### Work to complete
Could you copy out all of the lines below word for word, with nothing changed?

☆ ☆ ☆

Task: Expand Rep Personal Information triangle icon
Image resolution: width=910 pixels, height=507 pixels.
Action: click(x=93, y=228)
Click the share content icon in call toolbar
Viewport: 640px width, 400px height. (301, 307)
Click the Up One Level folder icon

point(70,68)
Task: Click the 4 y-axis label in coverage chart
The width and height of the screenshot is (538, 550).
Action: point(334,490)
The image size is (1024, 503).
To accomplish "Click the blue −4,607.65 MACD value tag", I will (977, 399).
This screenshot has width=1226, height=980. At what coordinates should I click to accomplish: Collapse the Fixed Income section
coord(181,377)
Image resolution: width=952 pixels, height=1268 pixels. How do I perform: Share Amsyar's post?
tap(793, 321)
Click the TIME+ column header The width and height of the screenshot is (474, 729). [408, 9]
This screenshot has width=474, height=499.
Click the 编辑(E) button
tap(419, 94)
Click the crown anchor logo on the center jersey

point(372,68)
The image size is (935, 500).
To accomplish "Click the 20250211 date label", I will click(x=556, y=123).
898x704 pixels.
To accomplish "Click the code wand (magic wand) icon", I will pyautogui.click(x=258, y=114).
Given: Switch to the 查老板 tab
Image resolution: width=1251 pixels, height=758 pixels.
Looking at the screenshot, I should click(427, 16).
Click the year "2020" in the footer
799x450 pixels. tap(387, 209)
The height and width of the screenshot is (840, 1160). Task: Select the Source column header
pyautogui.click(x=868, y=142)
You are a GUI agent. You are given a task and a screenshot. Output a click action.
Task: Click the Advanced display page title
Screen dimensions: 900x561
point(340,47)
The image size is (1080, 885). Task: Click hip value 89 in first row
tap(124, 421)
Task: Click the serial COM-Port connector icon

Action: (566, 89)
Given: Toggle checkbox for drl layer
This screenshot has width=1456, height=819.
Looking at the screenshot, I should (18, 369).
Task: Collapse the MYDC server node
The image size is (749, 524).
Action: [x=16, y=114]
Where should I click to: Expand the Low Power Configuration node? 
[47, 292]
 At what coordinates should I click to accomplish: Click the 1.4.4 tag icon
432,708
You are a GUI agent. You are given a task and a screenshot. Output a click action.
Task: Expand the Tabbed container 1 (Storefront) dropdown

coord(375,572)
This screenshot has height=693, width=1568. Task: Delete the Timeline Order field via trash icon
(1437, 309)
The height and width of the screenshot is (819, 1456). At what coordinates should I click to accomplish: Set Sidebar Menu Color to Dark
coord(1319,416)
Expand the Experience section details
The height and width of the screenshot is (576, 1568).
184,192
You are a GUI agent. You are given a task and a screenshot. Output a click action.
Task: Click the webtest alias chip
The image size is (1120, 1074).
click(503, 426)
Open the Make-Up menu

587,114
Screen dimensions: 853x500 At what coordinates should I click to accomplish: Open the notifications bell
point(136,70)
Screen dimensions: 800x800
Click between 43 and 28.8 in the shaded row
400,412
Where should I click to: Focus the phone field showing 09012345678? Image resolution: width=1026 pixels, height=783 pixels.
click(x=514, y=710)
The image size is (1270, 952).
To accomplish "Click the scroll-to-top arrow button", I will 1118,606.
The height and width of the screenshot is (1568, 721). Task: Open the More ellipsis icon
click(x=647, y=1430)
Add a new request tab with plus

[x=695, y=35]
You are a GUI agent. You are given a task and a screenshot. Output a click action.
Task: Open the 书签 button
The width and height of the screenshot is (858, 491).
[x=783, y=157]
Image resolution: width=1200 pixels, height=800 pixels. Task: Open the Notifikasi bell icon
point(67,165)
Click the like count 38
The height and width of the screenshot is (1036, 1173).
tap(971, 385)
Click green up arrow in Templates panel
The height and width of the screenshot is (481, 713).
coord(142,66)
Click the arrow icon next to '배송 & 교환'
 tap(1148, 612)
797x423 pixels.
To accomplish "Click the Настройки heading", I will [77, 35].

☆ ☆ ☆

### Answer to the task
Task: Expand Rep Personal Information triangle icon
Image resolution: width=910 pixels, height=507 pixels.
Action: click(x=93, y=228)
Click the share content icon in call toolbar
Viewport: 640px width, 400px height. (301, 307)
Click the Up One Level folder icon

point(70,68)
Task: Click the 4 y-axis label in coverage chart
The width and height of the screenshot is (538, 550).
Action: point(334,490)
The image size is (1024, 503).
To accomplish "Click the blue −4,607.65 MACD value tag", I will (977, 399).
This screenshot has width=1226, height=980. At what coordinates should I click to accomplish: Collapse the Fixed Income section
coord(181,377)
Image resolution: width=952 pixels, height=1268 pixels. How do I perform: Share Amsyar's post?
tap(793, 321)
Click the TIME+ column header The width and height of the screenshot is (474, 729). [408, 9]
This screenshot has width=474, height=499.
Click the 编辑(E) button
tap(419, 94)
Click the crown anchor logo on the center jersey

point(372,68)
The image size is (935, 500).
To accomplish "Click the 20250211 date label", I will click(x=556, y=123).
898x704 pixels.
To accomplish "Click the code wand (magic wand) icon", I will pyautogui.click(x=258, y=114).
Given: Switch to the 查老板 tab
Image resolution: width=1251 pixels, height=758 pixels.
Looking at the screenshot, I should click(427, 16).
Click the year "2020" in the footer
799x450 pixels. tap(387, 209)
The height and width of the screenshot is (840, 1160). Task: Select the Source column header
pyautogui.click(x=868, y=142)
You are a GUI agent. You are given a task and a screenshot. Output a click action.
Task: Click the Advanced display page title
Screen dimensions: 900x561
point(340,47)
The image size is (1080, 885). Task: Click hip value 89 in first row
tap(124, 421)
Task: Click the serial COM-Port connector icon

Action: (566, 89)
Given: Toggle checkbox for drl layer
This screenshot has width=1456, height=819.
Looking at the screenshot, I should (18, 369).
Task: Collapse the MYDC server node
The image size is (749, 524).
Action: [x=16, y=114]
Where should I click to: Expand the Low Power Configuration node? 
[47, 292]
 At what coordinates should I click to accomplish: Click the 1.4.4 tag icon
432,708
You are a GUI agent. You are given a task and a screenshot. Output a click action.
Task: Expand the Tabbed container 1 (Storefront) dropdown

coord(375,572)
This screenshot has height=693, width=1568. Task: Delete the Timeline Order field via trash icon
(1437, 309)
The height and width of the screenshot is (819, 1456). At what coordinates should I click to accomplish: Set Sidebar Menu Color to Dark
coord(1319,416)
Expand the Experience section details
The height and width of the screenshot is (576, 1568).
184,192
You are a GUI agent. You are given a task and a screenshot. Output a click action.
Task: Click the webtest alias chip
The image size is (1120, 1074).
click(503, 426)
Open the Make-Up menu

587,114
Screen dimensions: 853x500 At what coordinates should I click to accomplish: Open the notifications bell
point(136,70)
Screen dimensions: 800x800
Click between 43 and 28.8 in the shaded row
400,412
Where should I click to: Focus the phone field showing 09012345678? Image resolution: width=1026 pixels, height=783 pixels.
click(x=514, y=710)
The image size is (1270, 952).
To accomplish "Click the scroll-to-top arrow button", I will 1118,606.
The height and width of the screenshot is (1568, 721). Task: Open the More ellipsis icon
click(x=647, y=1430)
Add a new request tab with plus

[x=695, y=35]
You are a GUI agent. You are given a task and a screenshot. Output a click action.
Task: Open the 书签 button
The width and height of the screenshot is (858, 491).
[x=783, y=157]
Image resolution: width=1200 pixels, height=800 pixels. Task: Open the Notifikasi bell icon
point(67,165)
Click the like count 38
The height and width of the screenshot is (1036, 1173).
tap(971, 385)
Click green up arrow in Templates panel
The height and width of the screenshot is (481, 713).
coord(142,66)
Click the arrow icon next to '배송 & 교환'
 tap(1148, 612)
797x423 pixels.
To accomplish "Click the Настройки heading", I will [77, 35].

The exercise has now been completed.